Data listing below:

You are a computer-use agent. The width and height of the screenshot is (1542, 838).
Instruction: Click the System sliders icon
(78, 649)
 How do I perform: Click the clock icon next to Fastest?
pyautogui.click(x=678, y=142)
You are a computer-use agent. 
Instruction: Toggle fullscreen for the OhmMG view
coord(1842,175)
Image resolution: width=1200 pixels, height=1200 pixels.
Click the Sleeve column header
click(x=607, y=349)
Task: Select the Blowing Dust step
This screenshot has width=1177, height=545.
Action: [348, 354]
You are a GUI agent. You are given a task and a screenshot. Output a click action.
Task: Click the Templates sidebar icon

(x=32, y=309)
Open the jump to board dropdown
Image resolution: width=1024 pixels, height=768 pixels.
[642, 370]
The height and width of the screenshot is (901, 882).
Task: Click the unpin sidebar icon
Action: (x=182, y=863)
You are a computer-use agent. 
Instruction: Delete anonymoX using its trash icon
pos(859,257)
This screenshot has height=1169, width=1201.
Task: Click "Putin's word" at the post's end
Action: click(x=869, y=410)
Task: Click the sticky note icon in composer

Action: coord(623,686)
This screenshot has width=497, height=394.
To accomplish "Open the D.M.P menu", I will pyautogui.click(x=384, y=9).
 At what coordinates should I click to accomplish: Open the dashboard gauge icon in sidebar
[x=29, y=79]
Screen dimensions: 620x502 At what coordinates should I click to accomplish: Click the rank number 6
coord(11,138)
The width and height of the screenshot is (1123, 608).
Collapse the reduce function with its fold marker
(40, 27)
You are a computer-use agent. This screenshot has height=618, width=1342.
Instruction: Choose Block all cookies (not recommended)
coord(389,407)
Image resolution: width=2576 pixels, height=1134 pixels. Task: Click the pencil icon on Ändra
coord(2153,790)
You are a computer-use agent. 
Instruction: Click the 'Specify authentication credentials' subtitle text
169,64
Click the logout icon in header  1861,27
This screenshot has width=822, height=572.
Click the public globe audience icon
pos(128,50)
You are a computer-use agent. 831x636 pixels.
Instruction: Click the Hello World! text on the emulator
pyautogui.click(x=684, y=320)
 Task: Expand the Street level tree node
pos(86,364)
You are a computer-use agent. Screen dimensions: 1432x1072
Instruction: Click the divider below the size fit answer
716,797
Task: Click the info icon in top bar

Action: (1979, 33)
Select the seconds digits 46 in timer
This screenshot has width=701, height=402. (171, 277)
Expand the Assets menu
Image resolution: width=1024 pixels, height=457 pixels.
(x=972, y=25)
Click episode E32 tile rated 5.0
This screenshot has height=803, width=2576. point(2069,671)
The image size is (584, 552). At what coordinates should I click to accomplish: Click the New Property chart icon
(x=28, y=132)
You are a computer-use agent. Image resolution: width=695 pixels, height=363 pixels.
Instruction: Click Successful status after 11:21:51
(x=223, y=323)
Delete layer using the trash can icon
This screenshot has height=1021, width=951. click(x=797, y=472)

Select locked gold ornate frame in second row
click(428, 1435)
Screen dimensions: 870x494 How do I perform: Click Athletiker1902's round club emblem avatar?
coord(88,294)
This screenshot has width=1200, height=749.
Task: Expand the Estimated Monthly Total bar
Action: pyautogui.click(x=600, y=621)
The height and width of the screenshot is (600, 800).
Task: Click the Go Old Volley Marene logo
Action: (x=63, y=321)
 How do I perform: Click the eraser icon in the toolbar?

End of Data listing.

▶ _What the task requires_: The line containing "Delete layer using the trash can icon" marks the start. Reproduce it and all lines after it through the end of the listing, exactly and alone.

▶ _Exercise output_:
Delete layer using the trash can icon
This screenshot has height=1021, width=951. click(x=797, y=472)

Select locked gold ornate frame in second row
click(428, 1435)
Screen dimensions: 870x494 How do I perform: Click Athletiker1902's round club emblem avatar?
coord(88,294)
This screenshot has width=1200, height=749.
Task: Expand the Estimated Monthly Total bar
Action: pyautogui.click(x=600, y=621)
The height and width of the screenshot is (600, 800).
Task: Click the Go Old Volley Marene logo
Action: (x=63, y=321)
 How do I perform: Click the eraser icon in the toolbar?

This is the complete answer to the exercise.